売上げ減少を補うため人気飲食店は、スーパーやコンビニで定番メニューを販売するケースも増えています。今は、このコロナ禍を生き延びるために、打てる手は何でもやろう精神の店が少なくありません。
そんななか、高知市のイタリアンレストランがドレッシングを売り出して成功している話が広がりました。国内市場だけでなく、海外向けにまで手を伸ばそうという話です。
この苦しいなか、そんな成功例があるのかと驚きました。

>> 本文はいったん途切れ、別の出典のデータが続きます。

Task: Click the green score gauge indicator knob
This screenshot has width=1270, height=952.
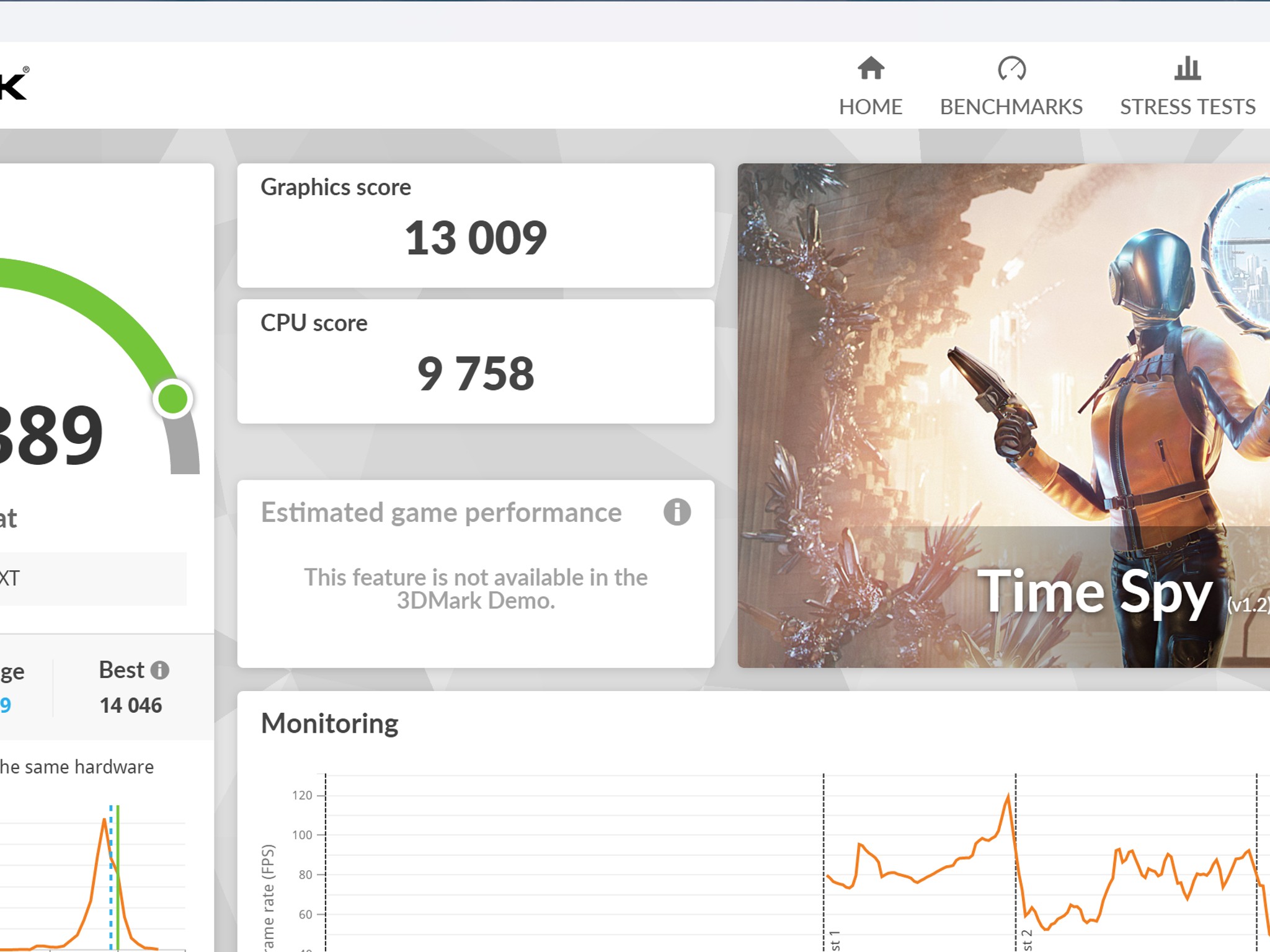Action: point(173,399)
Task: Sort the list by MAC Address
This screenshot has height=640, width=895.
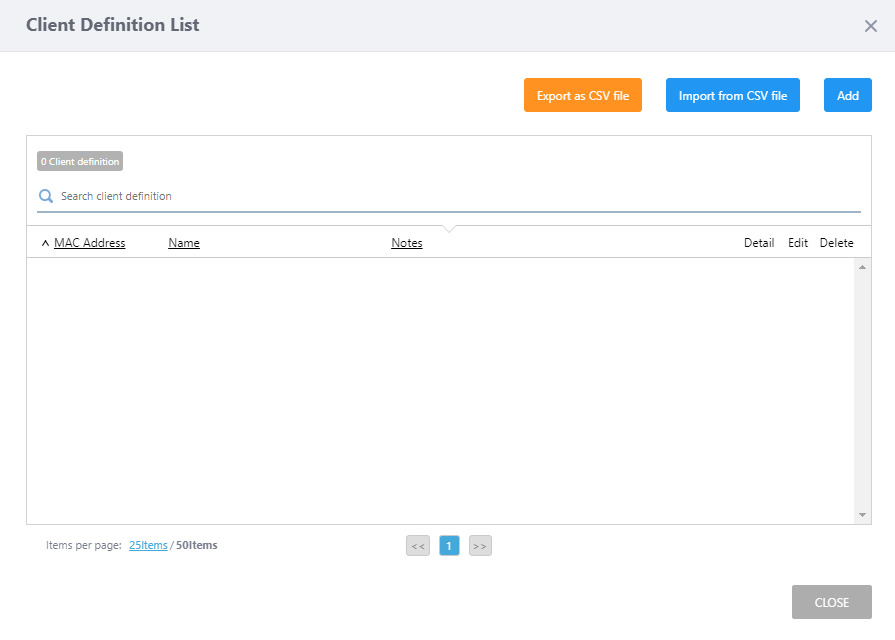Action: [89, 243]
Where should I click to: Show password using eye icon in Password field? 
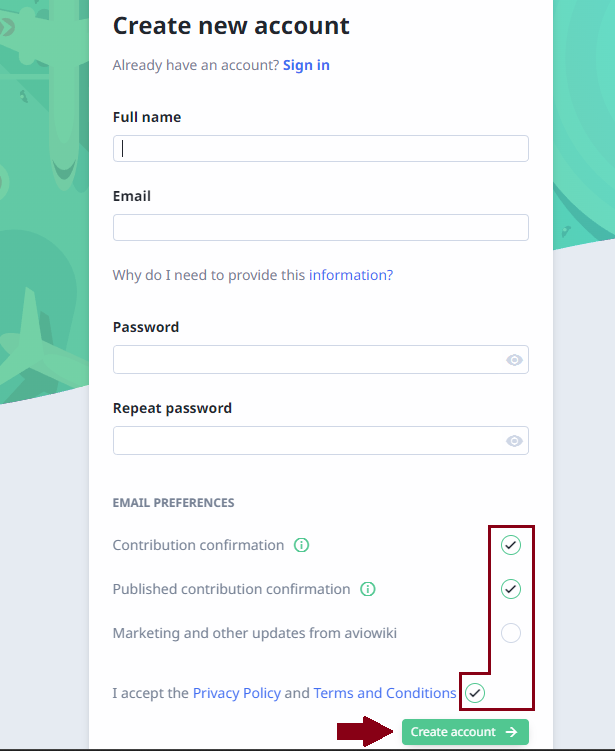pos(514,360)
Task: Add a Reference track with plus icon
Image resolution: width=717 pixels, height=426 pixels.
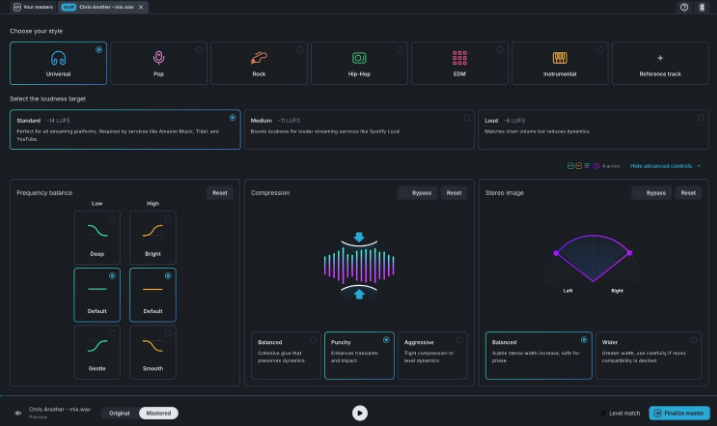Action: click(x=659, y=58)
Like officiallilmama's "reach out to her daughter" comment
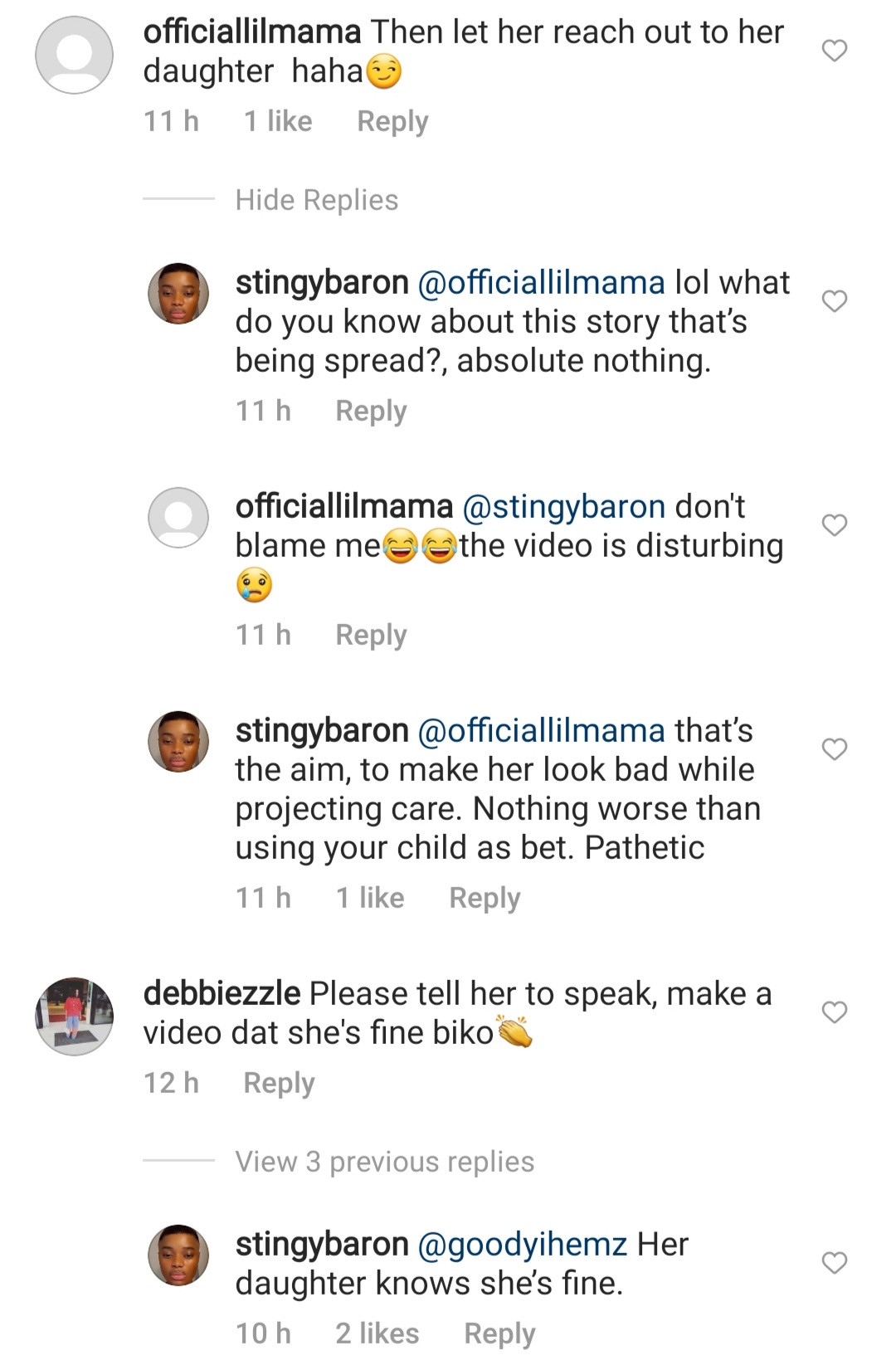This screenshot has height=1370, width=896. [x=834, y=51]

急いでチェックしてみますと、確かに街のレストランが地元野菜を材料に、わが子の野菜嫌いを何とか食べてもらおうと製造したドレッシングが、売れている話は間違いありません。
ただよく調べますと、製造を始めて既に10年が経っていました。誕生のきっかけはコロナとは全く無関係で、オーナーが暇な時間に少しでも子供に野菜を食べさせようと工夫して作ったドレッシングでした。
その後、工場を作って本格的に製造販売を始めて全国的に売られる商品になったようです。商品を企画し、製造をはじめ、市場で売れるように販路を開発して売れるまでには、5年や10年はかかります。
今コロナ禍で、色々手を尽くして売る方法を模索している商品が、売れるようになるまでには時間がかかります。しかも、その商品が売れるかどうか、こればかりは売ってみないと判りません。
そこでこれからの事業者は、常に本業とは別に新たな商品、事業を考え続ける必要があることです。経営が厳しくなって慌てて新たな事業を探すのではなく、日ごろから準備して取り組むことも大事です。
もう一つ、これまで経営者は常に現状での最大利益を上げることばかりに集中しました。ただ、今回、コロナ禍を経験して最大利益よりも事業の持続性の方を優先させることが大事と学んだ人は多いです。
事業の目的は、あくまでも事業の継続であって、利益は継続するための必要条件です。この辺の優先順位を間違えますと、コロナ禍では乗り越えることができても、その後の大波では沈没することが考えられます。
【ひと言】
現在、約3分の1と言われる事業は、コロナ禍の影響を受け大幅に売り上げを減らしています。同時に、世界の景気循環は昨年前半をピークに下降線を描く時期と重なっています。さらに、20世紀型のビジネススタイルが、21世紀型ビジネスへの転換期を今迎えています。多くの企業が減益、赤字で苦労しているなか、過去最高益の会社がありますが、多くは21世紀型事業転換に成功している会社です。